I’m finishing up Angela Carter’s Heroes & Villains (which I enjoy because it’s – because it’s Angela Carter), and there’s this quote at the beginning:
“Ou fuir, dans un pays inconnu, desert, ou habite par des betes feroces, et par des sauvages aussi barbares qu’elles?”
Now, my grandmother is from France (she was a war bride, straight out of formerly-occupied Nancy), my father was born there and lived there for seven years and used to speak fluent French, and I’ve taken two years of college French, but because I’m an American, I’m not fluent in any second language like, say, everybody else in the rest of the world. However, I do know that this says something about deserts, and living, and savages, but I can’t lick it out, so I engaged the help of these… um, not-so-helpful translators:
From Babble Fish:
“Or to flee, in does an unknown country, desert, or live by betes feroces, and qu’elles such cruel savages?”
From Google:
“Or to flee, in does an unknown country, desert, or live by betes feroces, and savages as cruel as they?”
From Free-Translator:
“Or to flee, in does an unknown country, deserted, or live by wild animals, and savages as cruel as they?”

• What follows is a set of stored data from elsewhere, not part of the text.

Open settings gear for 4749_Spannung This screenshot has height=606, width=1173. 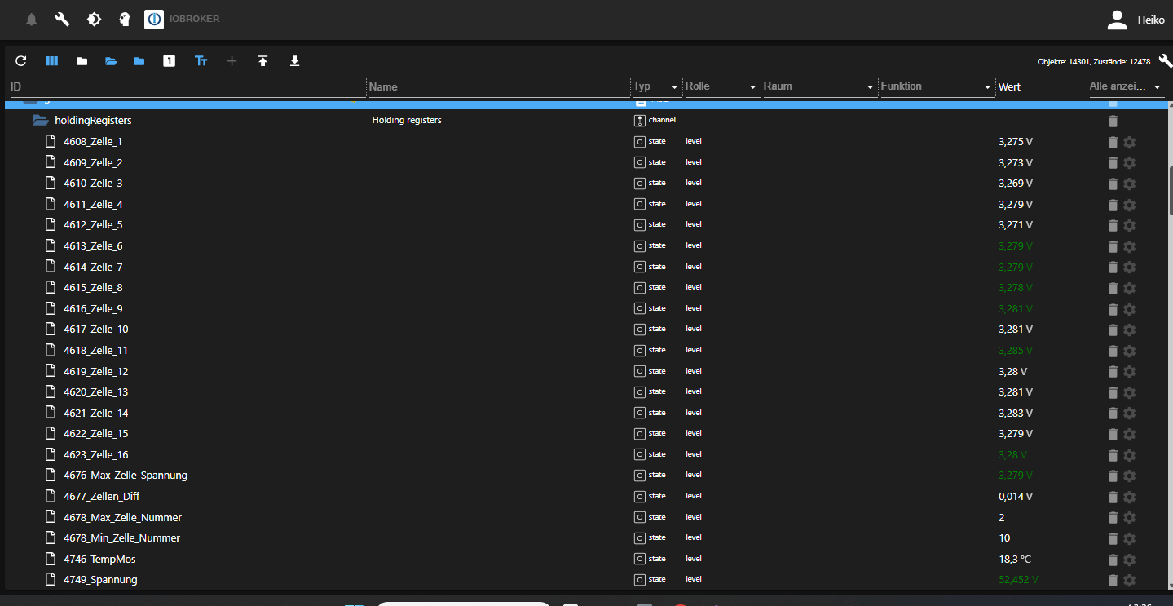(1129, 580)
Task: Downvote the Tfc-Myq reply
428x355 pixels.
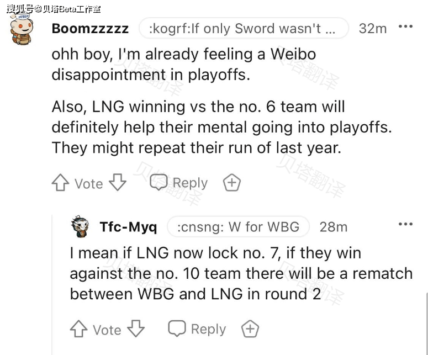Action: click(x=136, y=328)
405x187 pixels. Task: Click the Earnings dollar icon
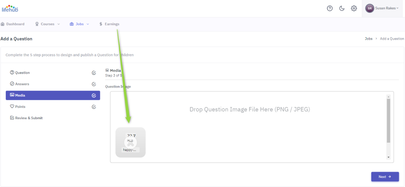point(101,24)

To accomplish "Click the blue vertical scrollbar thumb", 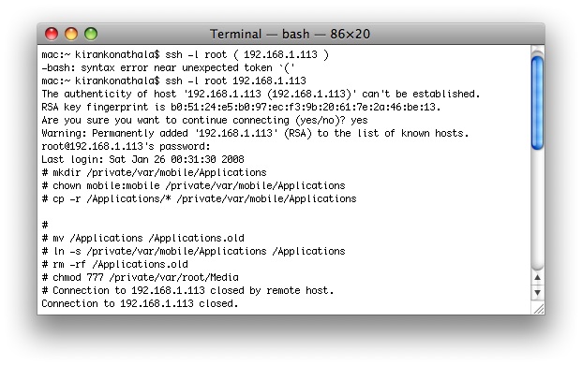I will pos(537,103).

I’m assuming this is an expansion of Nietzsche’s “He who fights with monsters might take care lest he thereby become a monster,” quote.
Likely, it means something like this: “Or in fleeing into an unknown country, desert, or place of wild beasts, does one become as cruel as they?”
Reminds me that I should be taking French classes on Saturdays. And reminds me just how lacking all of these online translators still are.